A sole proprietor is personally liable for all the debts of her business. With no partners, investors or separation between the business entity and sole proprietor's personal assets, the liability of the sole proprietor is not only unlimited but also unshared and unmitigated. If the business fails or the sole proprietor dies or becomes disabled, her personal assets are at risk from business creditors. Conversely, as a sole proprietor, your business assets are at risk to personal creditors as well. For example, if you run up high medical bills or credit card bills, the collection agencies may pursue attachment of your business assets, potentially crippling your ability to generate income.
Self Employment Costs
The owner of a sole proprietorship is considered self-employed and must pay self-employment taxes. If you are an employee, your employer pays half of the Social Security and Medicare taxes on your wages. As a self-employed sole proprietor, you must pay 100 percent of these taxes yourself. Self-employed individuals do get to favorably adjust their taxable income based on a portion of that self employment tax, but the amount of the tax still winds up being quite substantial. Most fringe benefits purchased by a sole proprietor for herself are not deductible business expenses, although self-insured individuals can deduct some portion of their health insurance premiums.
A sole proprietor can have only one owner and cannot bring on partners without changing the company's business structure. Furthermore, sole proprietors typically have limited resources from which to draw investment capital to expand their businesses. With an inability to bring in partners or sell shares as partnerships and corporations can, a sole proprietorship's financial resources are limited to the assets and credit rating of the single owner. Lenders hesitate to loan money to sole proprietors because the business is likely to fold abruptly if the owner dies or becomes disabled. This makes the sole proprietorship business form impractical for ventures or business expansions that require large amounts of investment capital.
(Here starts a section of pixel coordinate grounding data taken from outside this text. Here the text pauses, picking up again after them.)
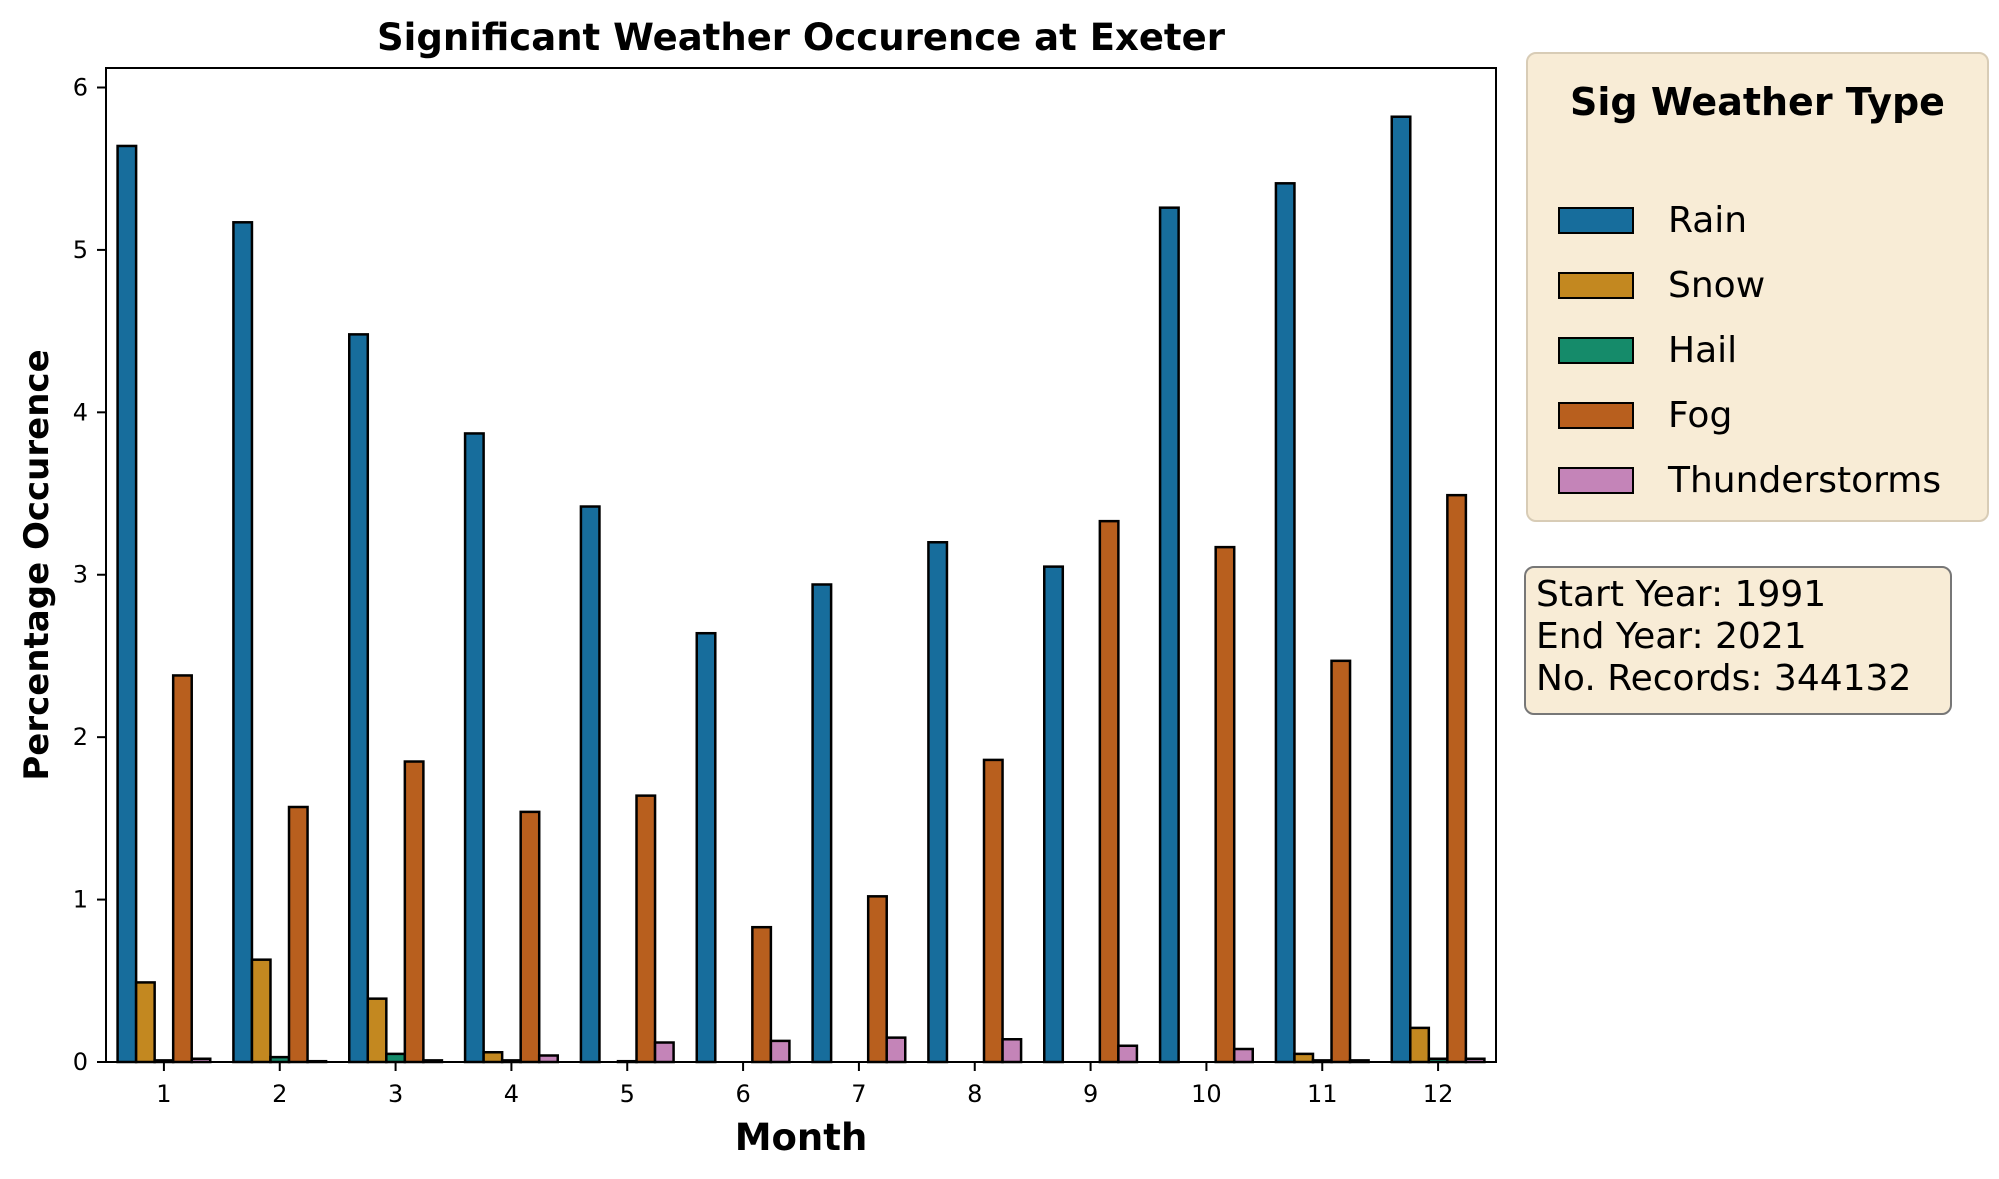 This screenshot has width=1999, height=1179. What do you see at coordinates (1717, 285) in the screenshot?
I see `legend-label: Snow` at bounding box center [1717, 285].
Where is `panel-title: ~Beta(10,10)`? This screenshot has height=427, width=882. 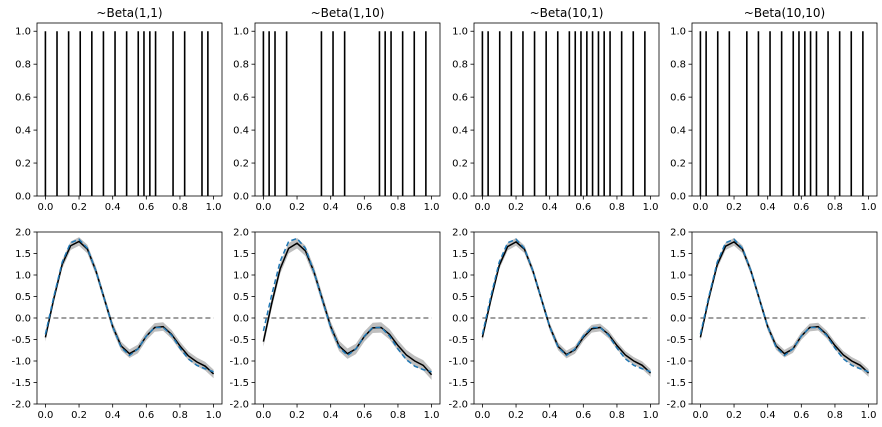 panel-title: ~Beta(10,10) is located at coordinates (784, 13).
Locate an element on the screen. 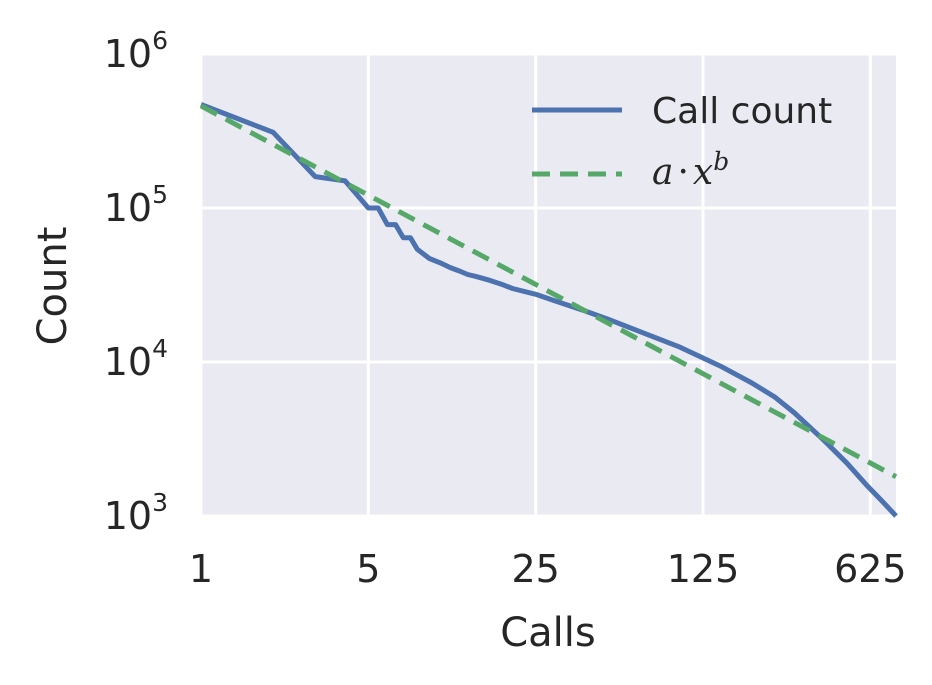  y-tick-label: 10⁶ is located at coordinates (136, 51).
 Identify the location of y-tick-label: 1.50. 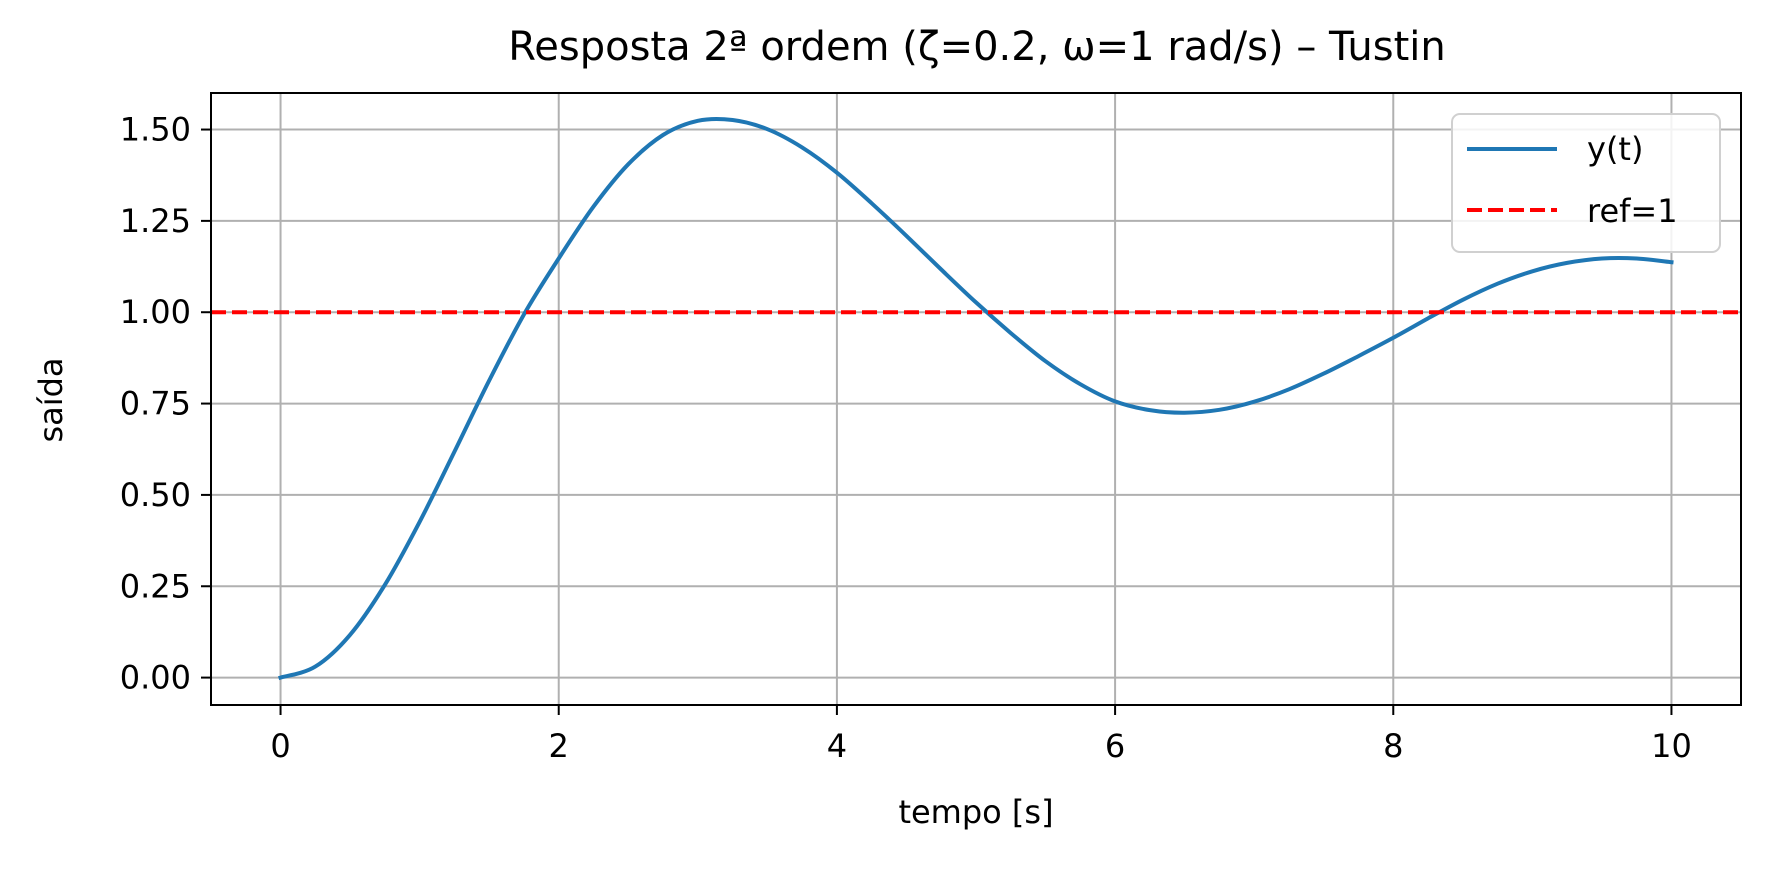
(156, 130).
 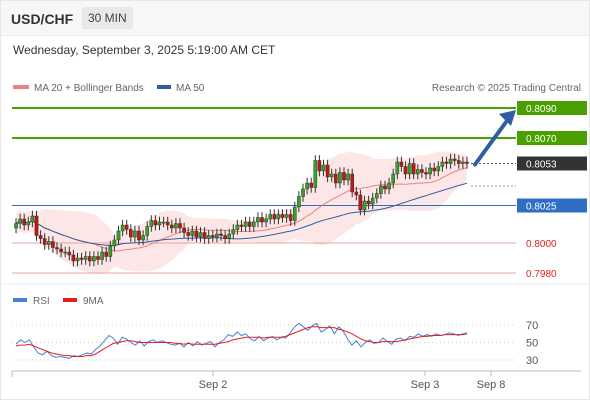 I want to click on rsi-tick-label: 50, so click(x=532, y=344).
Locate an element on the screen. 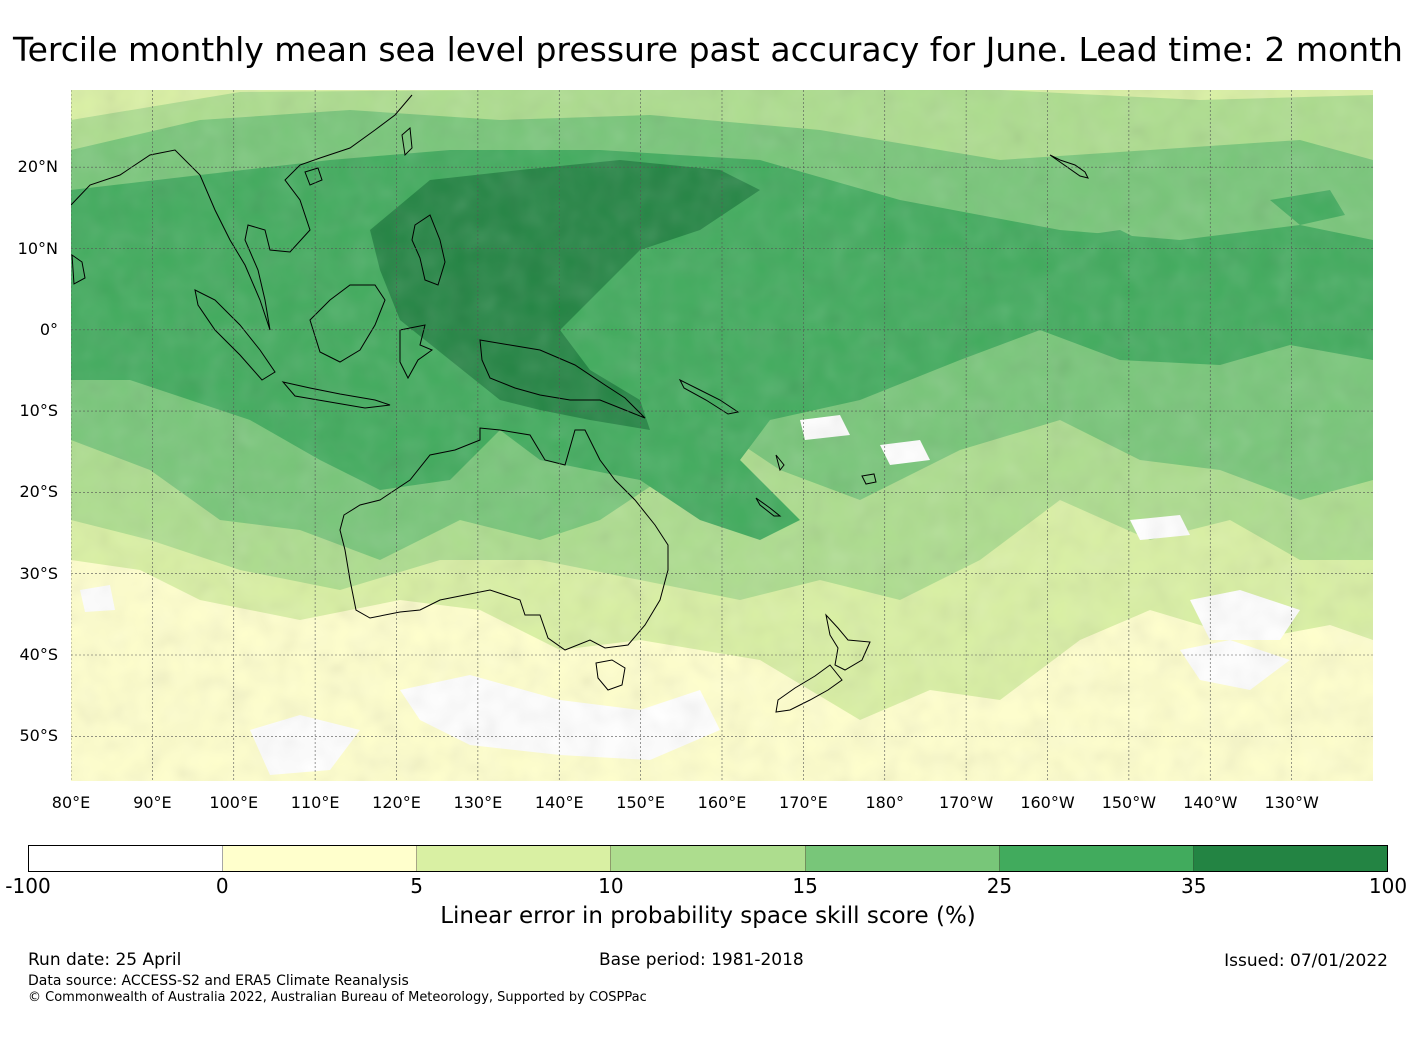  longitude-label: 180° is located at coordinates (885, 802).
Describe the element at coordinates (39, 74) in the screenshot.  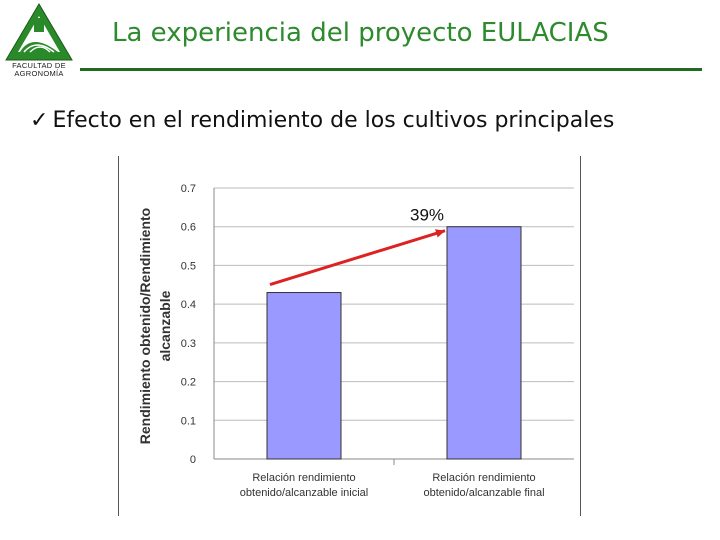
I see `logo-caption-line2: AGRONOMÍA` at that location.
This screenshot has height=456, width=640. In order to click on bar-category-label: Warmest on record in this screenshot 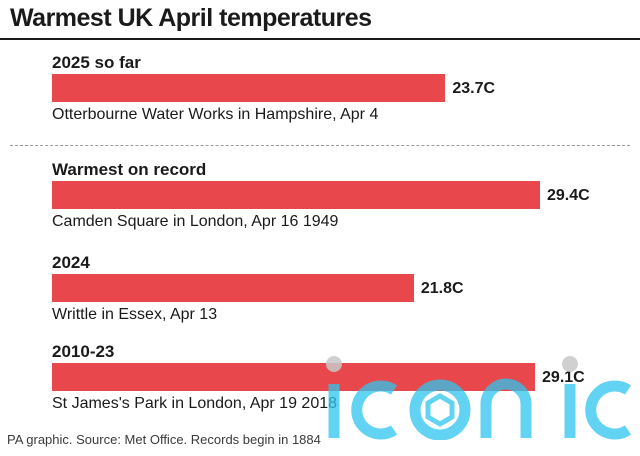, I will do `click(130, 170)`.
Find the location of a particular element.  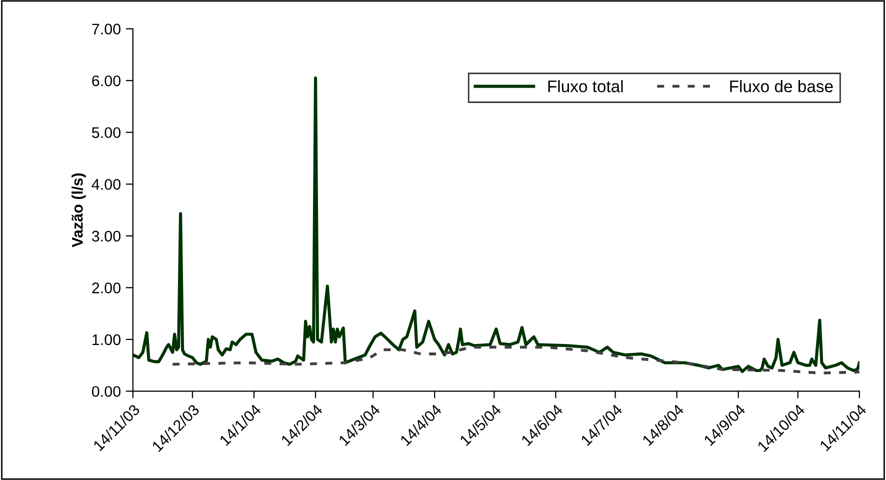

y-tick-label: 4.00 is located at coordinates (106, 184).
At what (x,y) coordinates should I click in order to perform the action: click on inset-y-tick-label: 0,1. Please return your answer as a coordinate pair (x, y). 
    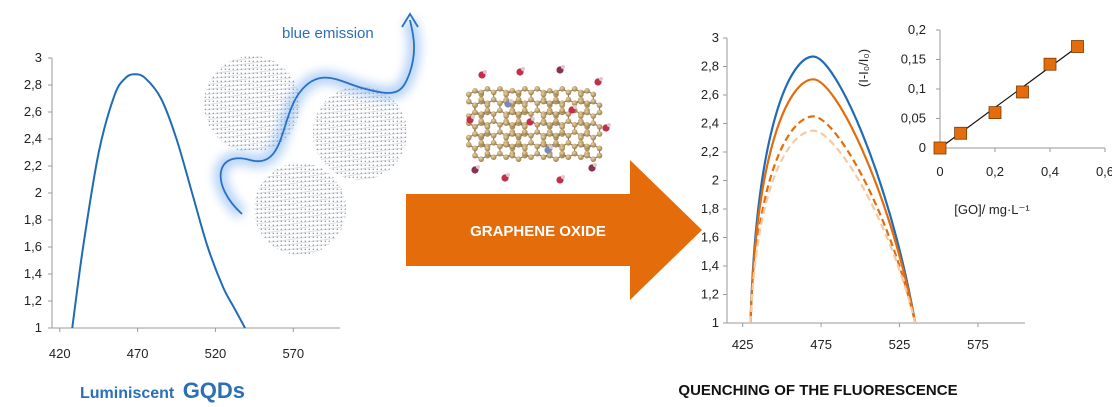
    Looking at the image, I should click on (917, 88).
Continuity and Transferability
A sole proprietorship dies with its owner, which can terminate the income streams for family or employees who were relying on the business operation for their livelihood. Very careful estate planning may be able to craft a means by which to allow the sole proprietor's executor to favorably liquidate or transfer the business, but the process is fraught with complication. Selling a sole proprietorship will entail either re-registering all licenses and names to the new sole proprietor, or forming a different business entity if there is more than one purchaser. Proceeds from the sale of a sole proprietorship are taxed as income to the owner.